Other challenges remain, including vaccinating workers who aren’t regular full-time employees at facilities. Some long-term care providers say they’ll include staffing-agency workers, hospice workers and others who may only occasionally visit their buildings in their head counts for vaccine distribution, but such workers may not always be prioritized. Paul Ruderman, CEO of staffing agency All American Healthcare Services, says he has spoken to dozens of long-term care clients about vaccine distribution, and “they are going to prioritize their residents and their full-time nursing personnel.” Agency workers may need to visit a local hospital to get their shots, he says.
Read:Health-Care Workers Risk Spreading Covid 19
Residents and workers who miss out on their initial vaccination opportunities may have to find another way to get their shots or wait months for another chance. Generally, the pharmacies are scheduling up to three vaccination clinics at each facility, and for those who don’t get their two vaccine doses within that schedule, “the next steps to the process haven’t been laid out,” says Peter Van Runkle, executive director of the Ohio Health Care Association.
Given the compressed schedule, strong vaccine uptake among nursing-home staff could present its own challenges for facilities. There is not much flexibility to stagger the vaccination of staff and residents, as many facilities would prefer. Many nursing homes are already short-staffed, and vaccinating all workers on the same day “could be a recipe for disaster,” Van Runkle says, because many may call in sick due to vaccine side effects. Only about two-thirds of nursing homes reported no staffing shortages as of late November, according to data from the Centers for Medicare and Medicaid Services.
For Genesis HealthCare, one of the largest nursing home operators, “it’s a concern,” says Dr. Richard Feifer, the company’s chief medical officer. Genesis is looking at shifting staff between facilities and pulling in agency workers, he says. “We can’t afford to be short-staffed when our residents need care the most.” But some facilities are struggling to get agency staff, given the stiff competition for front-line workers. “The bodies are just not there,” Pacyna says.

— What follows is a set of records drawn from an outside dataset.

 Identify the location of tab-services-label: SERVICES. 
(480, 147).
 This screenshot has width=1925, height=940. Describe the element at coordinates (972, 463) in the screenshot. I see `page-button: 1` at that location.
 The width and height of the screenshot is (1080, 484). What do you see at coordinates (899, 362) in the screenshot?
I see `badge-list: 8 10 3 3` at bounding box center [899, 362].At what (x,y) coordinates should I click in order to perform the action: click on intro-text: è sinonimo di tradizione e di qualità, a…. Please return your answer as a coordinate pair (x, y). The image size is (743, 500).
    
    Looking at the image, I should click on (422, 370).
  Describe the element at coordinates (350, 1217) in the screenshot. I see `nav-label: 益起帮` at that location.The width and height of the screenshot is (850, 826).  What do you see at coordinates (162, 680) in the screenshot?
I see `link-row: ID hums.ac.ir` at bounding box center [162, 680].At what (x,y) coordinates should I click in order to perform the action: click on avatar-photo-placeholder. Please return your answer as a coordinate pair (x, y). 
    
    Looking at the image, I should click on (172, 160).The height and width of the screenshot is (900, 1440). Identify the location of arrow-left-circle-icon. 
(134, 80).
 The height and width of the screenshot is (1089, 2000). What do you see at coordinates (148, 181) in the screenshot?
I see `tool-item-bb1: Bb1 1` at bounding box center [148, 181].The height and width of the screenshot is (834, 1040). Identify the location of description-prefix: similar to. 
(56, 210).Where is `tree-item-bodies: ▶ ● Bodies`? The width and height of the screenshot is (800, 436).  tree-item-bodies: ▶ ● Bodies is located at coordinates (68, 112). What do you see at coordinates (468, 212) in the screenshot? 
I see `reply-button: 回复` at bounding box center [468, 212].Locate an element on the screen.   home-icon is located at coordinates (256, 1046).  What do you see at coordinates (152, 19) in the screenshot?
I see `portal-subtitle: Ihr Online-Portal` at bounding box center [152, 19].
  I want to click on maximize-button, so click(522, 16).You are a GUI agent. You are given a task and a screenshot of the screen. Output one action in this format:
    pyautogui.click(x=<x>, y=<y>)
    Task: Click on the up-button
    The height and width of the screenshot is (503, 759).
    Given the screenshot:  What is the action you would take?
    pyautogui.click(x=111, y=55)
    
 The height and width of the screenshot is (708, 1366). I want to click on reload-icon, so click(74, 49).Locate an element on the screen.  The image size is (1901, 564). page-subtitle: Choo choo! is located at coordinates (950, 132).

The burden of managing the vaccination process and dealing with the side effects comes on top of other Covid-related requirements, such as mandatory twice-weekly testing in some facilities, and the additional resident care accompanying the surge in cases. For direct-care workers, it all adds up to extreme uncertainty. Given the tight vaccination schedule, “the whole building’s going to be sick,” says Sheena Bumpas, a CNA in Duncan, Okla., and NAHCA board member. “This is just the unknown, and it’s scary.”